── Texte à lire ──

Les affaires dans lesquelles intervient un scripteur anonyme qui se complaît, par le truchement des Postes, à révéler les pires horreurs, réelles ou inventées, exhalent en général des relents empoisonnés. En France, tout le monde a encore en mémoire l'Affaire Gregory où sévit jusqu'au bout, et sans se faire jamais découvrir, un "corbeau" dont le seul but était manifestement de retourner le couteau dans la plaie pourtant déjà bien béante de la famille Villemin.

Dans ce roman, qui reste l'un de ses meilleurs, Patricia Wentworth restitue, dans toute son horreur insidieuse, l'extraordinaire méchanceté qui préside à ces cas de lettres anonymes. Au départ, il n'y a aucun crime mais, peu à peu, les meurtres vont se succéder avec éclat dans l'un de ces petits villages si chers aux "reines du crime" britanniques. Tout le monde, évidemment, y connaît tout le monde et personne n'imagine qui peut être le scripteur si plein de haine. Pour être exact, personne n'ose imaginer que son voisin pourrait lui en vouloir à ce point ...

L'affaire prend vraiment son envol lorsqu'une jeune fille, qui avait déclaré à une amie avoir réalisé l'identité du Corbeau, meurt noyée dans un étang. le coroner conclut à l'accident mais il sera bientôt amené à revoir son opinion car une autre habitante du village va décéder après avoir absorbé du cyanure - le suicide est envisagé mais laisse sceptique à peu près tout le monde - et enfin le châtelain du coin va lui aussi mourir après avoir bu un whisky qui contenait un pesticide contre les guêpes.

Miss Silver est là dès le début, appelée par Frank Abbott à la rescousse de l'une de ses parentes, Joyce, une jeune veuve venue s'installer, avec son petit garçon, chez l'une de ses tantes. Joyce faisait partie des premières personnes ayant reçu un billet anonyme et, ne connaissant pratiquement personne au village, la jeune femme se sentait doublement désarmée face à cet imprévu aussi haineux qu'inattendu.

───
── Lignes de données ──

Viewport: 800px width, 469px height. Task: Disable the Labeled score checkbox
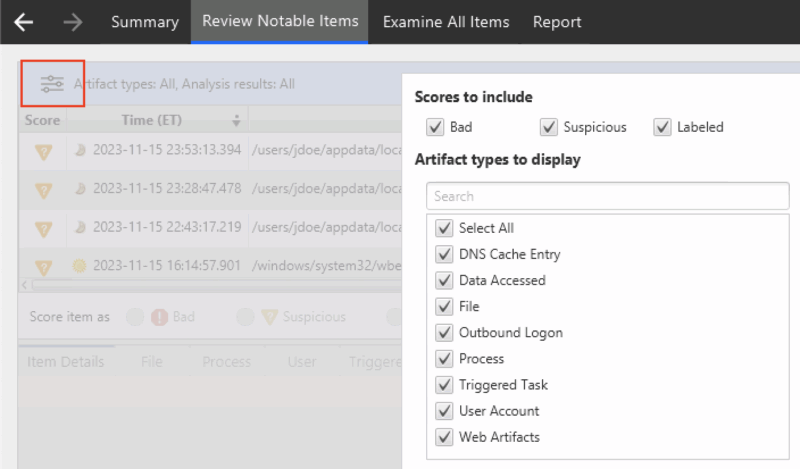point(662,127)
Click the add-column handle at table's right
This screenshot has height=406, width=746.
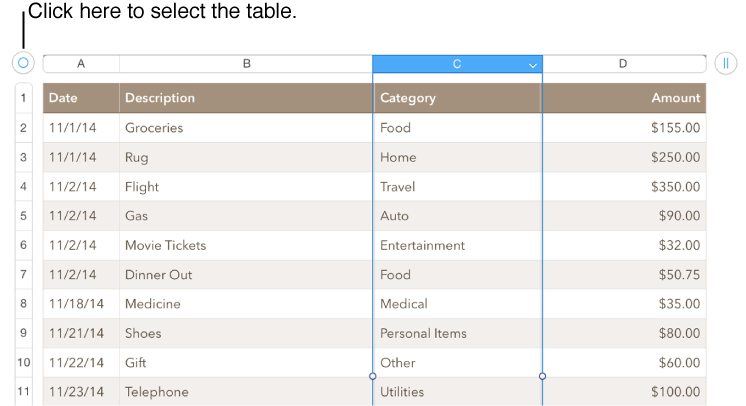[x=726, y=64]
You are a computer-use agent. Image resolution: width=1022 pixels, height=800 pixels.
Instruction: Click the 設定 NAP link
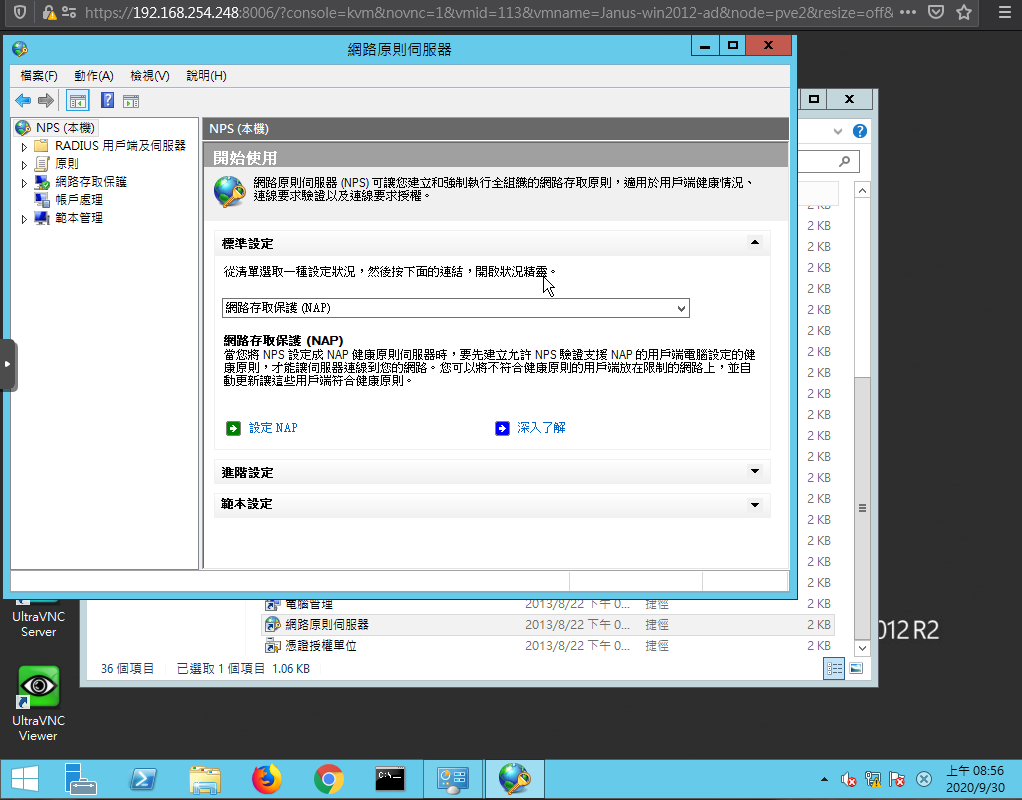click(272, 428)
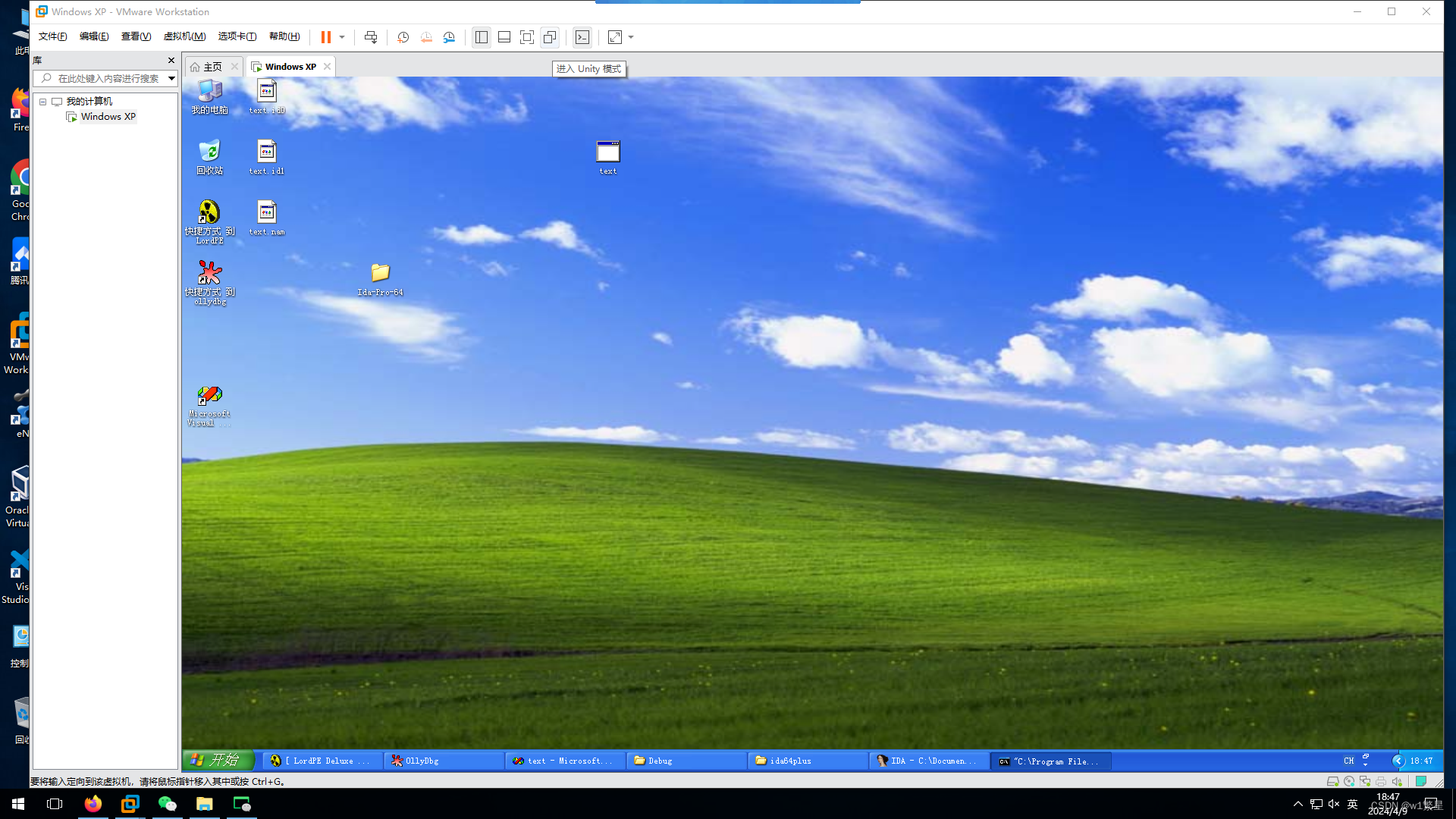Image resolution: width=1456 pixels, height=819 pixels.
Task: Click the library search input field
Action: [108, 78]

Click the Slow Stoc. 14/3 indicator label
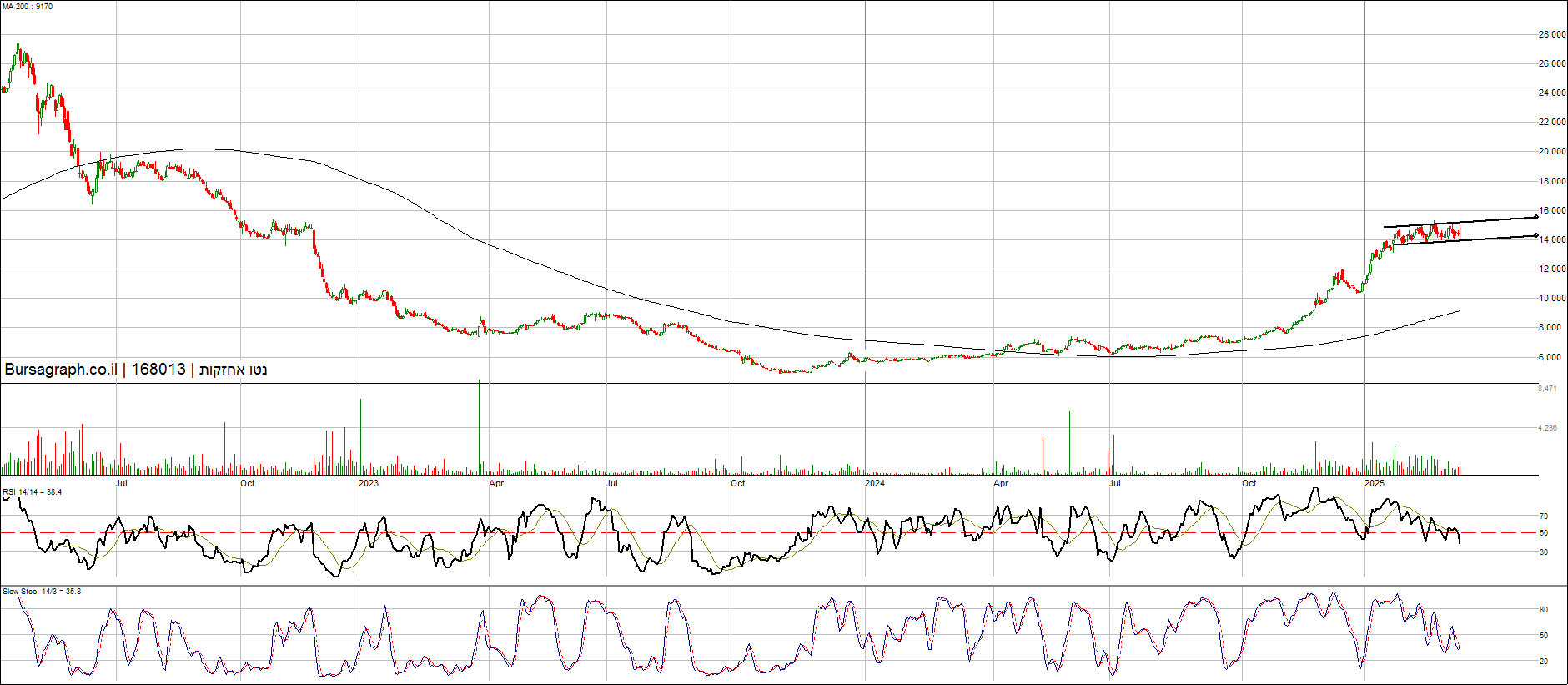click(42, 592)
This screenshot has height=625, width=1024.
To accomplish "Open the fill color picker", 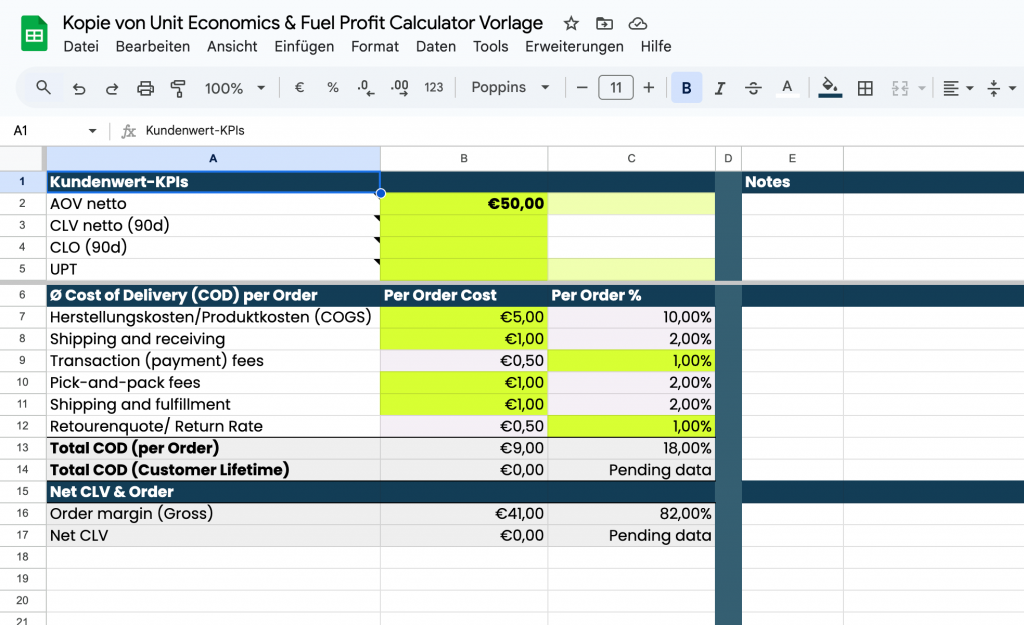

───

▶ [Consignes de l'exercice]
A: Dans le texte à lire, recopiez tout le passage depuis "Les affaires dans" jusqu'à "la famille Villemin.".
B: D'après le texte à lire, que contenait le whisky bu par le châtelain avant sa mort ?

▶ [Réponses dans l'ordre]
A:
Les affaires dans lesquelles intervient un scripteur anonyme qui se complaît, par le truchement des Postes, à révéler les pires horreurs, réelles ou inventées, exhalent en général des relents empoisonnés. En France, tout le monde a encore en mémoire l'Affaire Gregory où sévit jusqu'au bout, et sans se faire jamais découvrir, un "corbeau" dont le seul but était manifestement de retourner le couteau dans la plaie pourtant déjà bien béante de la famille Villemin.

B: Un pesticide contre les guêpes.